How to Strengthen Your Cloud Workload Security
How to Strengthen Your Cloud Workload Security
Whether you’re running virtual machines (VMs), containers, serverless functions, or managed databases, every organization using the cloud has a responsibility to secure its workload.
Cloud workload security focuses on protecting the applications and data that power your business – and ensuring they’re resilient against emerging threats. In this article, we’ll break down what cloud workload security means, what types of workloads you need to consider, and best practices to improve your security posture across your environment.
What Is Cloud Workload Security?
Cloud workload security refers to the practices, tools, and controls used to protect applications and data in cloud environments.
These workloads can include:
- VMs
- Containers
- Serverless functions
- Databases
- Storage objects
- Machine learning models
- APIs
Each of these components plays a critical role in cloud architecture. They also come with unique security considerations.
Components of Cloud Workload Security
Measures that may be taken as part of cloud workload security can include identity and access management (IAM), data protection, threat detection, and monitoring.

Word and element locating data:
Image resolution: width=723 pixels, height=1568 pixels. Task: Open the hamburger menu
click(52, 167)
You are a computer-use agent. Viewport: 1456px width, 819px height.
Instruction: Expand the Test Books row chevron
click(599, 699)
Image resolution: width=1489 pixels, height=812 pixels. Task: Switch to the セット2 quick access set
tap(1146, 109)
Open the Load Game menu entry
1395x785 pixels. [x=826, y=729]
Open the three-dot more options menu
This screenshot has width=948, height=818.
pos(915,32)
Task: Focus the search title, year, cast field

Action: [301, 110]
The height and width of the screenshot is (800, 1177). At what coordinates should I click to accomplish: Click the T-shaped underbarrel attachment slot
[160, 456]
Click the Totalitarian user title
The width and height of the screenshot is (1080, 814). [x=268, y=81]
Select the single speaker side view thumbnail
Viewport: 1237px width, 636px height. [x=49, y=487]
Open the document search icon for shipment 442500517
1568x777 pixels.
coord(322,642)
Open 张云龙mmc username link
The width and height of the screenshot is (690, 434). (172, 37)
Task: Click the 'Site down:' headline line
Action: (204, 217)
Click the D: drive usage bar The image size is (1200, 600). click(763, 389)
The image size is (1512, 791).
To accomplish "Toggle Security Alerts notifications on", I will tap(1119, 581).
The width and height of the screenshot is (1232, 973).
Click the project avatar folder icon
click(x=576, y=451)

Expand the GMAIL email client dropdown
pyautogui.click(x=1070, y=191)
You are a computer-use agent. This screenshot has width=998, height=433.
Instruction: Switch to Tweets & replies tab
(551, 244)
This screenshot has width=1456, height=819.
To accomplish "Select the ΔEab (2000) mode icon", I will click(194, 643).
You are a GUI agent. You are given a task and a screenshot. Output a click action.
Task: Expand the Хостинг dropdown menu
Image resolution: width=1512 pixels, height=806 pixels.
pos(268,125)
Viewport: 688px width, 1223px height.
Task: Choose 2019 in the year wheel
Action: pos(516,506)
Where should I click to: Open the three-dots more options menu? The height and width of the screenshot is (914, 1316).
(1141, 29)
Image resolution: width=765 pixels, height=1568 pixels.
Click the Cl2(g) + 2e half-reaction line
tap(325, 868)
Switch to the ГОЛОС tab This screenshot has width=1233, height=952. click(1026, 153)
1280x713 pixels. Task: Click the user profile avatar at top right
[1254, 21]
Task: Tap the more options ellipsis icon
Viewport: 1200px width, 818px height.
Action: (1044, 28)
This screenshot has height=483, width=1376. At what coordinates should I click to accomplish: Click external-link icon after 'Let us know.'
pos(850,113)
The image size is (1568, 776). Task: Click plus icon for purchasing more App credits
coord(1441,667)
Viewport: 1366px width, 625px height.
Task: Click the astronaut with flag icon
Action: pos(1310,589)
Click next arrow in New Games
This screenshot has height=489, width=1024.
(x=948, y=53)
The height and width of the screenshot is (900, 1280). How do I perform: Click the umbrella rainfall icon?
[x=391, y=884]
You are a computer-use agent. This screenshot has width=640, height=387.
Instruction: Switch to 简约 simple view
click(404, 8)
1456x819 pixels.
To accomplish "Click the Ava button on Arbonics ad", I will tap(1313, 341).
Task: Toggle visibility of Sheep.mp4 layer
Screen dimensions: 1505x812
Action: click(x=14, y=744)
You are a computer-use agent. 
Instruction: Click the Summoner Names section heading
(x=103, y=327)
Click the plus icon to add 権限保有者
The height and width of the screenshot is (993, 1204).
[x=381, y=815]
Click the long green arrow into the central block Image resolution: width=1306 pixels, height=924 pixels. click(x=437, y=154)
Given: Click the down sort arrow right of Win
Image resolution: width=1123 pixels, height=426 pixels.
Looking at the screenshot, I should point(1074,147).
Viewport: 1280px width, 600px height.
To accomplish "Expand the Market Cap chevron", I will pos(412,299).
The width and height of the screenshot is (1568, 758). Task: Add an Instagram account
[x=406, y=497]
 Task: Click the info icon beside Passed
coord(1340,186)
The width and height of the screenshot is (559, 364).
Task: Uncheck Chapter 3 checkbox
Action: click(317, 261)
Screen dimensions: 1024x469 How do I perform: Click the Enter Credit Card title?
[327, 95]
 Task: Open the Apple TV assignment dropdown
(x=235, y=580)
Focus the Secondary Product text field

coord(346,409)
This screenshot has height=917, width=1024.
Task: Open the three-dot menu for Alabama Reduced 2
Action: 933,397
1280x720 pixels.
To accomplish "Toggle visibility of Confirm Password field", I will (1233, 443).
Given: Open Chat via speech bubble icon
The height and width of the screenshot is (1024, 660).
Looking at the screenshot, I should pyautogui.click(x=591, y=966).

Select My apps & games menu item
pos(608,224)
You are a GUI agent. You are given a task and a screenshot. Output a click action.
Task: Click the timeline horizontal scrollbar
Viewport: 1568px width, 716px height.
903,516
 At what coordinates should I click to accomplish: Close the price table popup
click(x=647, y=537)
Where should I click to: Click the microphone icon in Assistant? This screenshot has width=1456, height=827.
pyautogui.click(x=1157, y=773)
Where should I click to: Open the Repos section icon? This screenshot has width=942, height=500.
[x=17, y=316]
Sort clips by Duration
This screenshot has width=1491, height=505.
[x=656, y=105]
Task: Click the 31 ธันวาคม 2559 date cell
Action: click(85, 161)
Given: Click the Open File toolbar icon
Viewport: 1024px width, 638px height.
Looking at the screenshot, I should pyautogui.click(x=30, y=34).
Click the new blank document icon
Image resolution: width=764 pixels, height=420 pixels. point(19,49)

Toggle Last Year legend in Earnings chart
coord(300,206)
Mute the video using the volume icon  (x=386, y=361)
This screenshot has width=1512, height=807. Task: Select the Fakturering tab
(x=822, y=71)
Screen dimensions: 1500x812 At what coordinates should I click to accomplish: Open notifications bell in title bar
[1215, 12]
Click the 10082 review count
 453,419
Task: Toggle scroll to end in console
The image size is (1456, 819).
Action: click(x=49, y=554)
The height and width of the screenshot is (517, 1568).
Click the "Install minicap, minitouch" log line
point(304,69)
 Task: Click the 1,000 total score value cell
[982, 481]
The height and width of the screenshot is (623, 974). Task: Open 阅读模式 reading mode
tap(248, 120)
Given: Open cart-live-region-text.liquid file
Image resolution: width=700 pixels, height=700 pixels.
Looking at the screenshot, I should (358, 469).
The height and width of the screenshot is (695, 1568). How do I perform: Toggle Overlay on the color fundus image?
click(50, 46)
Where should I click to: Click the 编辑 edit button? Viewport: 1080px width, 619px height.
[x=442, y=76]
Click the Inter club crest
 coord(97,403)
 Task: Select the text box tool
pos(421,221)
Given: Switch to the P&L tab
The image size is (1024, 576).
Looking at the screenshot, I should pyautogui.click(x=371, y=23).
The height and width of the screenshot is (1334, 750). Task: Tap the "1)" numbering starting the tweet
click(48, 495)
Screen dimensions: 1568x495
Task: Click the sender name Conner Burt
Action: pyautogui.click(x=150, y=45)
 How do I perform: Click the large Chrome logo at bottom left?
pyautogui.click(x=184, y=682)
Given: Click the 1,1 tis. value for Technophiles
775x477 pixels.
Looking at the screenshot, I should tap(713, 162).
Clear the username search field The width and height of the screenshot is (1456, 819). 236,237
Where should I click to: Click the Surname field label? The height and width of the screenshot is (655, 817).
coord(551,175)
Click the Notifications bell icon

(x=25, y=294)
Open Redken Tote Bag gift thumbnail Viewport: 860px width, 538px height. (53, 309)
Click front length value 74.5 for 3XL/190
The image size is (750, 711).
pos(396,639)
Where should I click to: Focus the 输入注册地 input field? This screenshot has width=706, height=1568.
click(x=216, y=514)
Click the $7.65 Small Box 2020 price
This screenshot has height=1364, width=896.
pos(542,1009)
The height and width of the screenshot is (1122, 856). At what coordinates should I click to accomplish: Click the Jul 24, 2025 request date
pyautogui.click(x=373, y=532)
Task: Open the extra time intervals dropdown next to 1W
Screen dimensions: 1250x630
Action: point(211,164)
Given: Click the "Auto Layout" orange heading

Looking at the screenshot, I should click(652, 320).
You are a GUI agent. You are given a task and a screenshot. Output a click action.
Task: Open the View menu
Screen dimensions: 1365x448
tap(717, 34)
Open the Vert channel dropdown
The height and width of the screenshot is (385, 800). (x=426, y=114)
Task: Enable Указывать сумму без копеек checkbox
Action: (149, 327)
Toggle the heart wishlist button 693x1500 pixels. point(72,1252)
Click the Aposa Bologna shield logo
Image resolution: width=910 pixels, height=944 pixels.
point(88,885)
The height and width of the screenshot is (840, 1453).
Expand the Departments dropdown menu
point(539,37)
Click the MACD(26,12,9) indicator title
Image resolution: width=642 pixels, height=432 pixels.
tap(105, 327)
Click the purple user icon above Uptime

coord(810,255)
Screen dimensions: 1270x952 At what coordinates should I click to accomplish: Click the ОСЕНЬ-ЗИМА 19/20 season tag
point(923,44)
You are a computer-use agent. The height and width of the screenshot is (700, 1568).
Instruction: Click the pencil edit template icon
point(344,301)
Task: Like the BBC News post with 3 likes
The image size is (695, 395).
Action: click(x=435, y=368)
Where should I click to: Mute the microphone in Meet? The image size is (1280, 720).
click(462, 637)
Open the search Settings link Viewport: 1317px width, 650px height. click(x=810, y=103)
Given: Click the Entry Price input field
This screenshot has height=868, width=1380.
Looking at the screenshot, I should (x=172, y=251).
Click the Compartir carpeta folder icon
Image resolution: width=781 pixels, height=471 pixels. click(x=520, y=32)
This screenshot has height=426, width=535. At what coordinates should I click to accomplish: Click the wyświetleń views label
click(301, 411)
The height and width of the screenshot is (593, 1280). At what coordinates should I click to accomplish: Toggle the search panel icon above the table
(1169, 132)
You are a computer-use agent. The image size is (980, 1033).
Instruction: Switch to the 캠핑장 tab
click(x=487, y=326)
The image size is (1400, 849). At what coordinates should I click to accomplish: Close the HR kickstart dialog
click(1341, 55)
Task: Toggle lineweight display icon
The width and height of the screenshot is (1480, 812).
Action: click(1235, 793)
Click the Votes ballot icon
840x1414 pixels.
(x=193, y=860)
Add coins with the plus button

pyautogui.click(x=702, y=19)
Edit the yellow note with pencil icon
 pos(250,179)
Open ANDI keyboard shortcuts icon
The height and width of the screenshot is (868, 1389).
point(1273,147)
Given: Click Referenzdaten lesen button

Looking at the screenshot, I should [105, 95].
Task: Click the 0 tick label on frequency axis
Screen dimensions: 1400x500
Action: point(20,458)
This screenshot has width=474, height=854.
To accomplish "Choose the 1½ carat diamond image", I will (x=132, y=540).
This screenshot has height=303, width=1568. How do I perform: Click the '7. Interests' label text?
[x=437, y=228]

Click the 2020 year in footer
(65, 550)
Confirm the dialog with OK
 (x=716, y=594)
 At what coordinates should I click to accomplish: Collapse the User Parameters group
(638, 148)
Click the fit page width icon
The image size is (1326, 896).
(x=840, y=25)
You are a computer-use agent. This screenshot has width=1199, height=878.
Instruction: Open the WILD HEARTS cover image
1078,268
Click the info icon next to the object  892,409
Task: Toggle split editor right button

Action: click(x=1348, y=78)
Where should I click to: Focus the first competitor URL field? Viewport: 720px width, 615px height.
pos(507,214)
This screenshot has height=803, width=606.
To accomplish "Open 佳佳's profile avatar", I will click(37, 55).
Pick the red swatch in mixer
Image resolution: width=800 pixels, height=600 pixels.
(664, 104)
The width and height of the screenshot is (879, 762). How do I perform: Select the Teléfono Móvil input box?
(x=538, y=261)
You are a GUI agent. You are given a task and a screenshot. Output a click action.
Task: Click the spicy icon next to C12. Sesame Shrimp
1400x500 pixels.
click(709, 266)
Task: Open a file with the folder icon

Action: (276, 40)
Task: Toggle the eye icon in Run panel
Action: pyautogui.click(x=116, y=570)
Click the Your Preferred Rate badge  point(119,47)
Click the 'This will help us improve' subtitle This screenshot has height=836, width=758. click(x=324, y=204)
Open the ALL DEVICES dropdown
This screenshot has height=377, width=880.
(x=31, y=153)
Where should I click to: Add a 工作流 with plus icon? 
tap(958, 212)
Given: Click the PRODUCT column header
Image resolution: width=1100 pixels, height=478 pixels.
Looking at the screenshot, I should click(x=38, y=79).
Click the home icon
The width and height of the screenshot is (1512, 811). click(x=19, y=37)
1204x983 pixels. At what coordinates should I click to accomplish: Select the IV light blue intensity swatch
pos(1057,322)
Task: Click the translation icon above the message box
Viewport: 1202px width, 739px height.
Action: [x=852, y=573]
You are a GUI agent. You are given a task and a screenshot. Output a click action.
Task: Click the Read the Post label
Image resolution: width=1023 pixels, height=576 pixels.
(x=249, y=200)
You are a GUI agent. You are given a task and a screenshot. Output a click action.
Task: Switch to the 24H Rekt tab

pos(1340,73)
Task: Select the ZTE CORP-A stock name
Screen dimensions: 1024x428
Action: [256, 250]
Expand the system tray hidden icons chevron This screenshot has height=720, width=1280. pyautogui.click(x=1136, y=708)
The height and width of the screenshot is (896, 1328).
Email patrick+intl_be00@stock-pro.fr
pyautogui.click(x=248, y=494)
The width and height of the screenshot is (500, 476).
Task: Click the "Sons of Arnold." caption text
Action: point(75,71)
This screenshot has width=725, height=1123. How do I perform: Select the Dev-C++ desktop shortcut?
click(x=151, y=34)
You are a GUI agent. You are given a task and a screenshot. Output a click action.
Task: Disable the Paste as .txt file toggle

## WRITTEN INSTRUCTION A:
Return the part of the cloud workload security article starting at "Cloud workload security focuses" and ending at "unique security considerations.".
## WRITTEN INSTRUCTION B:
According to the cloud workload security article, what measures can be taken as part of cloud workload security?
This data was drawn from a separate source.

## ANSWER A:
Cloud workload security focuses on protecting the applications and data that power your business – and ensuring they’re resilient against emerging threats. In this article, we’ll break down what cloud workload security means, what types of workloads you need to consider, and best practices to improve your security posture across your environment.
What Is Cloud Workload Security?
Cloud workload security refers to the practices, tools, and controls used to protect applications and data in cloud environments.
These workloads can include:
- VMs
- Containers
- Serverless functions
- Databases
- Storage objects
- Machine learning models
- APIs
Each of these components plays a critical role in cloud architecture. They also come with unique security considerations.

## ANSWER B:
Identity and access management (IAM), data protection, threat detection, and monitoring.